Nous faisons appel à vous aujourd’hui Madame Rima Abdul-Malak, ministre de la culture, et vous directeurs et directrices d’institutions artistiques. Nous portons à votre attention notre profonde inquiétude face aux événements se déroulant actuellement dans la bande de Gaza et en Cisjordanie.
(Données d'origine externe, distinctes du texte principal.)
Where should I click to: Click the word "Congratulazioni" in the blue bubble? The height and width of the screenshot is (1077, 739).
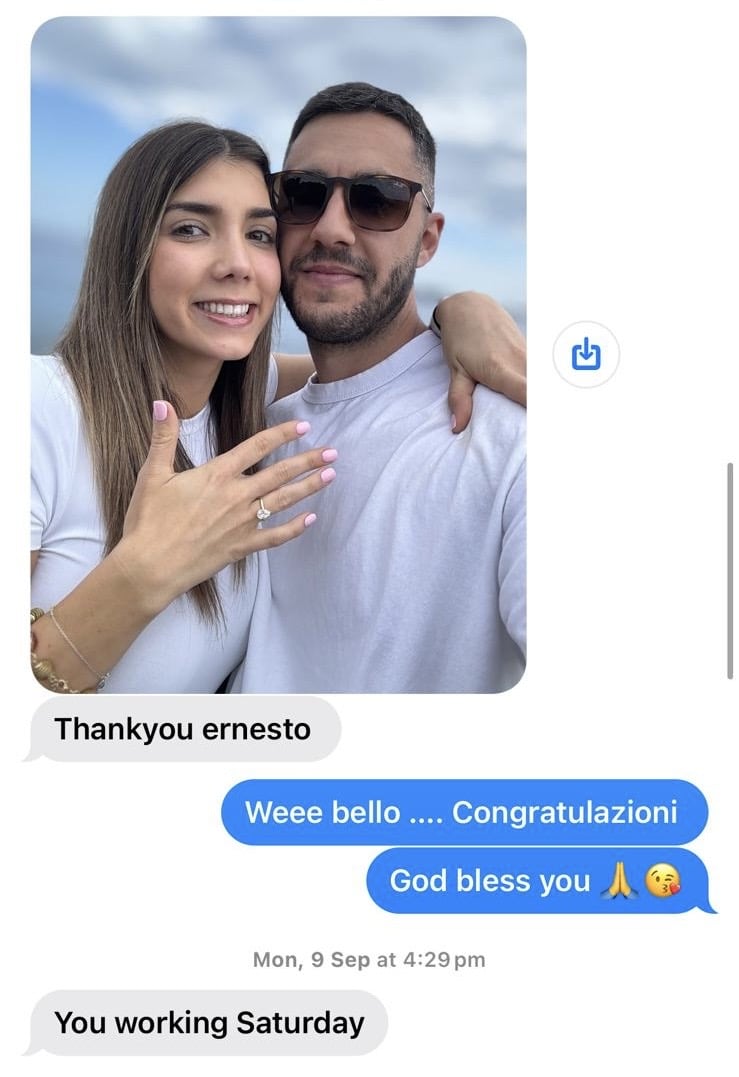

Contrairement à ce qui a été affirmé par le président de la République, tous les Français et Françaises ne se tiennent pas à ses côtés pour soutenir le régime colonial d’extrême-droite israélien qui, par son non-respect du droit international a mené à cette tragédie. Il s’inscrit d’ailleurs dans la succession des gouvernements israéliens qui ont bafoué eux-aussi le plan de partition convenu par l’ONU en 1947 comme les multiples résolutions adoptées par l’ONU depuis 1967.
C’est pour cette raison, et parce que nous refusons l’injonction selon laquelle le sionisme est une idéologie soutenue par l’intégralité de la communauté juive, et le Hamas représente l’intégralité de la communauté Palestinienne, que nous publions aujourd’hui cette tribune. Nous affirmons notre droit de remettre en question les actes commis par un gouvernement dont les dérives constituent des violations du droit international.
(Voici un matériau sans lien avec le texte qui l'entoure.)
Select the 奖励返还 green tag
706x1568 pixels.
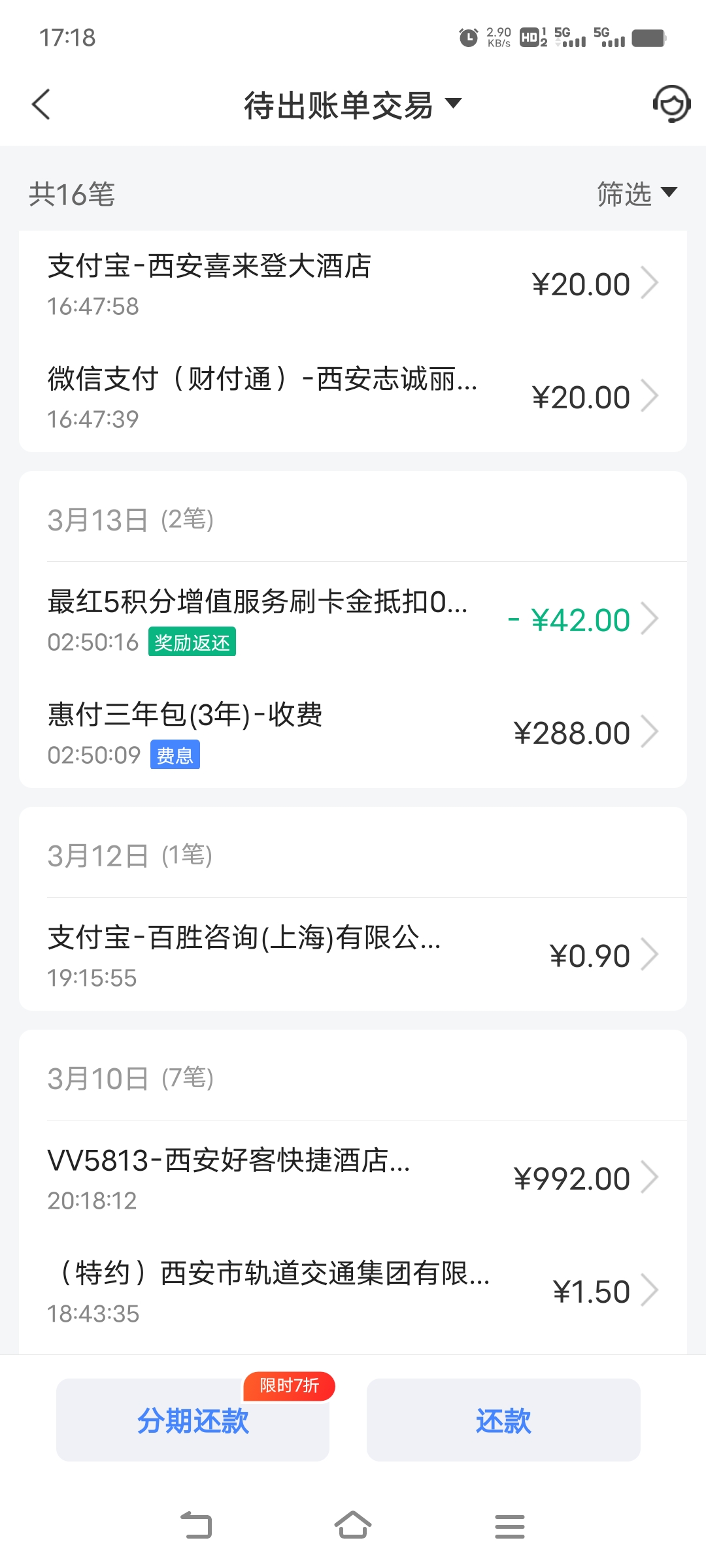coord(192,642)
Nous rejetons l’association dangereuse qui tend injustement à mettre en opposition les civils israéliens et palestiniens, et appelons à combattre d’un élan commun l’antisémitisme sous toutes ses formes, tout autant que la haine envers les Palestiniens et Palestiniennes dont les conséquences dramatiques se lisent aujourd’hui dans les bombardements extrêmes que subissent les habitants de la bande de Gaza.
Si nous sommes choqués et émus face à la violence qu’ont subi les civils israéliens le 7 octobre, c’est avec solidarité que nous nous dressons ensemble et avec les Palestiniens contre toute politique de vengeance qui risquerait, comme l’ont signalé de nombreux universitaires et experts des Nations unies, de se révéler génocidaire, et que nous demandons que soient correctement contextualisés les évènements du 7 octobre.
Nous dénonçons la politique du deux-poids deux mesures à l’encontre d’un peuple occupé – le peuple palestinien – et d’un État occupant – Israël, un déséquilibre des rapports de force
que le gouvernement et la plupart des médias français omettent de rappeler. Nous dénonçons les nombreuses violations du droit international commises par Israël, dont la politique d’expansion est ouvertement colonialiste et militarisée.
On ne peut prétendre souhaiter la paix, lorsqu’un État prive un peuple de son droit à l’auto-détermination et le soumet à une occupation militaire brutale, une colonisation et un régime d’apartheid illégaux, comme cela a été documenté par de nombreuses organisations des droits humains et experts de l’ONU.
Nous parlons d’un État qui commet des expulsions forcées illégales de dizaines de milliers de Palestiniens et Palestiniennes, niant leur droit au retour garanti par le droit international et leur imposant de vivre dans des camps de réfugiés dans leur propre pays, au profit de colons souvent venus des États-Unis ou d’Europe.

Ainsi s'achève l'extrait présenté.